(Beginning of DATA SUPPLIED)

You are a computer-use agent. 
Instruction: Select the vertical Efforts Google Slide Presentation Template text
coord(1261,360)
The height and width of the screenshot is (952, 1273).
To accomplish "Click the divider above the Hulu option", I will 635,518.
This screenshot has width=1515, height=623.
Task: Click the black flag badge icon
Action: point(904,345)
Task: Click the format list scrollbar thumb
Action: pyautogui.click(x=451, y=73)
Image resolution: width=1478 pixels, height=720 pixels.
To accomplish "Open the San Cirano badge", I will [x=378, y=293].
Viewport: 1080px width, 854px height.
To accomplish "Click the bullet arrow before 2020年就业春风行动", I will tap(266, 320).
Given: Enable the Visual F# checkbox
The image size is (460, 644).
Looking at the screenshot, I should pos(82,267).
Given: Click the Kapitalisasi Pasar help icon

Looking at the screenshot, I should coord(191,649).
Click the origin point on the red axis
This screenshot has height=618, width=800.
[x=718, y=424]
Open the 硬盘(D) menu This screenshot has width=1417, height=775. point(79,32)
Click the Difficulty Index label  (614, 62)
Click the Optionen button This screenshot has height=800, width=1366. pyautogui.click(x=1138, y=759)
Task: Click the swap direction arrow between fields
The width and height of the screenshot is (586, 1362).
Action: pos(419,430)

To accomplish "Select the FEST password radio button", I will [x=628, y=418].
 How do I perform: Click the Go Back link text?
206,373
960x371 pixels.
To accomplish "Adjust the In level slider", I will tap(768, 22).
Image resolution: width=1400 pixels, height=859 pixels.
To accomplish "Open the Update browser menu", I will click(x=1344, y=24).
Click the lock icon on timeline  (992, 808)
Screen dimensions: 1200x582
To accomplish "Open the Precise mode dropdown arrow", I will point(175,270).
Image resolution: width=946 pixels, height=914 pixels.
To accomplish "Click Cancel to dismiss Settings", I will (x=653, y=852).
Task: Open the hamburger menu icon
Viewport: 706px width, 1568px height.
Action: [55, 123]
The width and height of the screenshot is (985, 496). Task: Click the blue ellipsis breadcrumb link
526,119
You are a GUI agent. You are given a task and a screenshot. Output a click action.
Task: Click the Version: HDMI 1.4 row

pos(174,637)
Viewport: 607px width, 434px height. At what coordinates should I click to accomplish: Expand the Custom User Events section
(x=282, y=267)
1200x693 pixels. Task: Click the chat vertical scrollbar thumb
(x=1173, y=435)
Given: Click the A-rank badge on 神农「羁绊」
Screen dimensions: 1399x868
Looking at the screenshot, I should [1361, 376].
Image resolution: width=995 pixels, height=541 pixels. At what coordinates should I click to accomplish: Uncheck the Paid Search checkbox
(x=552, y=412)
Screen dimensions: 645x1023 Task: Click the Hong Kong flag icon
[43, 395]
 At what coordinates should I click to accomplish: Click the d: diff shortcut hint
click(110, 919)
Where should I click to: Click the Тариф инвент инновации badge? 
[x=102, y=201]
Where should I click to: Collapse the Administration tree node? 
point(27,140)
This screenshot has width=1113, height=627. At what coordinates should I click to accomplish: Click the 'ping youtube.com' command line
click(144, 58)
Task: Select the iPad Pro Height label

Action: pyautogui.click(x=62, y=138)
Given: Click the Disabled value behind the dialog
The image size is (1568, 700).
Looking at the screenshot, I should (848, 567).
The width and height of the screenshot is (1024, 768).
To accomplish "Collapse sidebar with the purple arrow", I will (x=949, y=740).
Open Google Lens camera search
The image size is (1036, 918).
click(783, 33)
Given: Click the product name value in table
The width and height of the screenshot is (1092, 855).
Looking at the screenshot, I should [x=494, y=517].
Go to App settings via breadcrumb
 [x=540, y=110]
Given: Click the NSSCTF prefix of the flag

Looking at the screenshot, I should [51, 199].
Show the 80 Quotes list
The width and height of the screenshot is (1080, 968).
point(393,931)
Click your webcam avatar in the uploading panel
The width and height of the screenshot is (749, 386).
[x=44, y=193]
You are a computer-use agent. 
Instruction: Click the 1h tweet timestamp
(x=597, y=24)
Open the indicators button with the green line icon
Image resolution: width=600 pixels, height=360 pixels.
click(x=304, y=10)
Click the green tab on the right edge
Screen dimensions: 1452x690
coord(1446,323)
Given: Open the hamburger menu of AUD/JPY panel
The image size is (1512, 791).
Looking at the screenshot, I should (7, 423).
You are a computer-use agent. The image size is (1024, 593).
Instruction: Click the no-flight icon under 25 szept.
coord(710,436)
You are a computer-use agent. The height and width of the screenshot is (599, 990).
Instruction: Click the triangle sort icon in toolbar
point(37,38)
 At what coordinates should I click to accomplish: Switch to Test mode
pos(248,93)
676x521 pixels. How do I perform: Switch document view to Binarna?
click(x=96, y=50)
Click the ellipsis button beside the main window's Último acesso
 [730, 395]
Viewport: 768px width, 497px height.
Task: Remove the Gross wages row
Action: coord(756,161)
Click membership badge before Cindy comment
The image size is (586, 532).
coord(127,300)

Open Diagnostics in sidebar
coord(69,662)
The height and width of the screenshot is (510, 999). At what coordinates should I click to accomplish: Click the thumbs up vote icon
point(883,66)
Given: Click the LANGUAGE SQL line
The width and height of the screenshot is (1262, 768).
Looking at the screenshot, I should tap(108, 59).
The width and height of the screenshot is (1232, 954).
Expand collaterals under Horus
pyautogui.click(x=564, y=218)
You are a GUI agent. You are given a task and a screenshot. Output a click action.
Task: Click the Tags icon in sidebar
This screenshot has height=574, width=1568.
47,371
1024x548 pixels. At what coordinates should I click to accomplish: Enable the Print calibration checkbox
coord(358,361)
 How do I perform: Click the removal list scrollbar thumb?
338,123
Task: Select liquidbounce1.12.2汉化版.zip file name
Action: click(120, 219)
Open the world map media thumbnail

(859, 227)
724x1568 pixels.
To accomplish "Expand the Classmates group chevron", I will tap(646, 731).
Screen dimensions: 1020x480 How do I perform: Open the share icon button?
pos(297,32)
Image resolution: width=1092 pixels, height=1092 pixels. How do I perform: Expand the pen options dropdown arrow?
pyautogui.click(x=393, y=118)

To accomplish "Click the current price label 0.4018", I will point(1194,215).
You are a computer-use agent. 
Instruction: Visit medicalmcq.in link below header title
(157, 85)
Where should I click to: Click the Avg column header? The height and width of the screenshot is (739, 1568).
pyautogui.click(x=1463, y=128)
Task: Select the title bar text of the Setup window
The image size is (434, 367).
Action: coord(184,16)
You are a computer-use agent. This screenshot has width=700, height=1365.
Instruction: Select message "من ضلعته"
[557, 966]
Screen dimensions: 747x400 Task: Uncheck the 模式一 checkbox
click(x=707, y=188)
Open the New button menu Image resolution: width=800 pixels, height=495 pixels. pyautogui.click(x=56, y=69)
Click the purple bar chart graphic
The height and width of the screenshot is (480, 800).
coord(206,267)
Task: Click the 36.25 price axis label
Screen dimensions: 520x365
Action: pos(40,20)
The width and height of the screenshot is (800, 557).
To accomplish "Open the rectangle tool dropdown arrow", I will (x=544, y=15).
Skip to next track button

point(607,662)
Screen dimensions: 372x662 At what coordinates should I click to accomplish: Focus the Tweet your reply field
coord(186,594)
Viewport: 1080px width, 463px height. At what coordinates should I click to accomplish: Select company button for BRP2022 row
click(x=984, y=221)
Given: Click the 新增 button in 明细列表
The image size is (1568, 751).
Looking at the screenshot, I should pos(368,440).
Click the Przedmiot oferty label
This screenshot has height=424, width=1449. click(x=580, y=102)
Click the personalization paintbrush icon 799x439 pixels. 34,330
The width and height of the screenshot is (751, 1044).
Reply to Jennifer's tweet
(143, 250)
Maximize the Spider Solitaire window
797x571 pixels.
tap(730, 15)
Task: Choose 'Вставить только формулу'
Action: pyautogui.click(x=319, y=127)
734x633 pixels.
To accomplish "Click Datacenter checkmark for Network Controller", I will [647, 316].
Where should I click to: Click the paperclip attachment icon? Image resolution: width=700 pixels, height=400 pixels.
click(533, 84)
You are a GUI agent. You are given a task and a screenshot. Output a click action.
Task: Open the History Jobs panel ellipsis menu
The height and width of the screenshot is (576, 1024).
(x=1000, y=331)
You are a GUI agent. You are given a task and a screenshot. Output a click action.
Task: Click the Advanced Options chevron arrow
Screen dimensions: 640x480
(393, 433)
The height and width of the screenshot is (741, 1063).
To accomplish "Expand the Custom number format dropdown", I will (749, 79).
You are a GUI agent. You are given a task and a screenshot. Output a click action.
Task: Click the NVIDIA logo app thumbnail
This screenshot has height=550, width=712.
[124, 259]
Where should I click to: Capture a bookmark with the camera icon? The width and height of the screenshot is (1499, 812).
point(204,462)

(End of DATA SUPPLIED)

• ABOUT THIS EXERCISE:
The lines from the beginning of the records through the line containing "Viewport: 1080px width, 854px height." should be reproduced exactly. Include nothing else.

• RESPONSE FOR THIS EXERCISE:
You are a computer-use agent. 
Instruction: Select the vertical Efforts Google Slide Presentation Template text
coord(1261,360)
The height and width of the screenshot is (952, 1273).
To accomplish "Click the divider above the Hulu option", I will 635,518.
This screenshot has width=1515, height=623.
Task: Click the black flag badge icon
Action: point(904,345)
Task: Click the format list scrollbar thumb
Action: pyautogui.click(x=451, y=73)
Image resolution: width=1478 pixels, height=720 pixels.
To accomplish "Open the San Cirano badge", I will [x=378, y=293].
Viewport: 1080px width, 854px height.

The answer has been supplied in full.